Juntos por el Cambio, parte activa de la operación, intenta de ese modo activar y rescatar una porción de las clases medias que, por lo menos hasta esta semana, integraban el 90 por ciento de imagen positiva de Alberto Fernández.

Por supuesto: como siempre, protagonizan el conflicto proponiendo el fin del conflicto. En este caso, intentan suplantar una identidad marginal –el chico que cazaba pokemones– por otra que ellos imaginan igual de marginal: la política. Por eso, la pospolítica, en última instancia, es el último de los conflictos: el conflicto contra el conflicto, es decir contra la política. Los troles, otro tipo de identidad precaria y ficcional, arribaron a la escena para disputar nuevamente el destino de la indignación: para dirigirla desde los empresarios que despiden personal o que aumentan los precios, hacia ese otro sector, la política, tan improductivo que debería ser reducido y ajustado.

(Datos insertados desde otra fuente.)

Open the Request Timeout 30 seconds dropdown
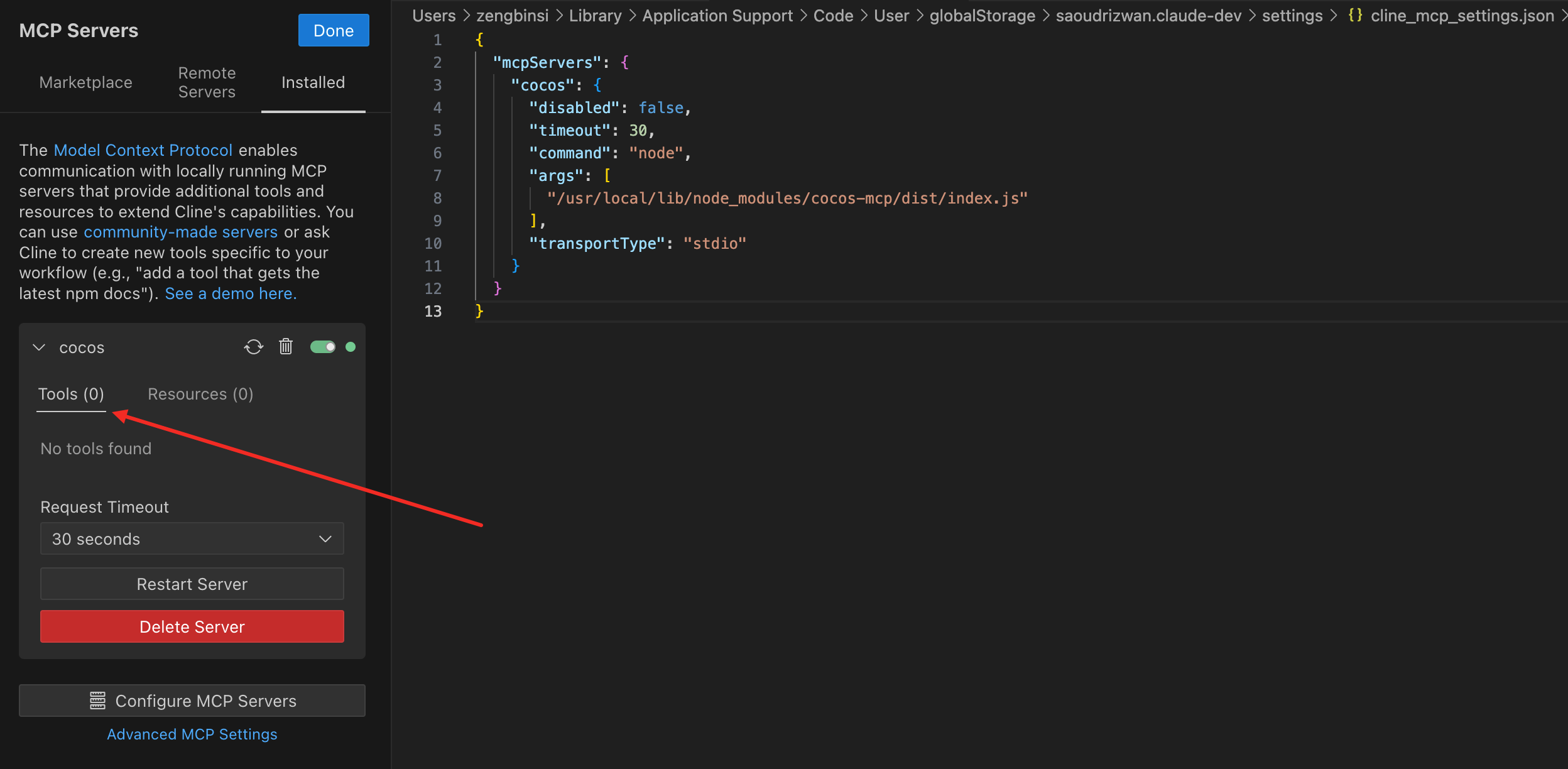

Por ello, la contraofensiva sucedió en “los balcones del aguante”, tal como los venía llamando Canal 13.

¿Quién ocupaba estos balcones? La “gente”. La gente aplaudiendo sin mediaciones a los médicos, los enfermeros, el personal de seguridad, los recolectores de basura. La gente aplaudiendo a la gente. Son balcones pospolíticos. Donde se insiste con reducir o hasta eliminar la mediación política, justo en el contexto de la pandemia donde el principal dirigente político del país alcanza una imagen positiva cercana al 90 por ciento.

El balcón pasó de ser la gran escena de los líderes a la escena de los vecinos de las zonas ricas de la ciudad de Buenos Aires, los mismos que mutaron estos días del aguante al ajuste.

(*) Daniel Rosso, Sociólogo (UBA) y Verónica Torras, Licenciada en Filosofía (UBA).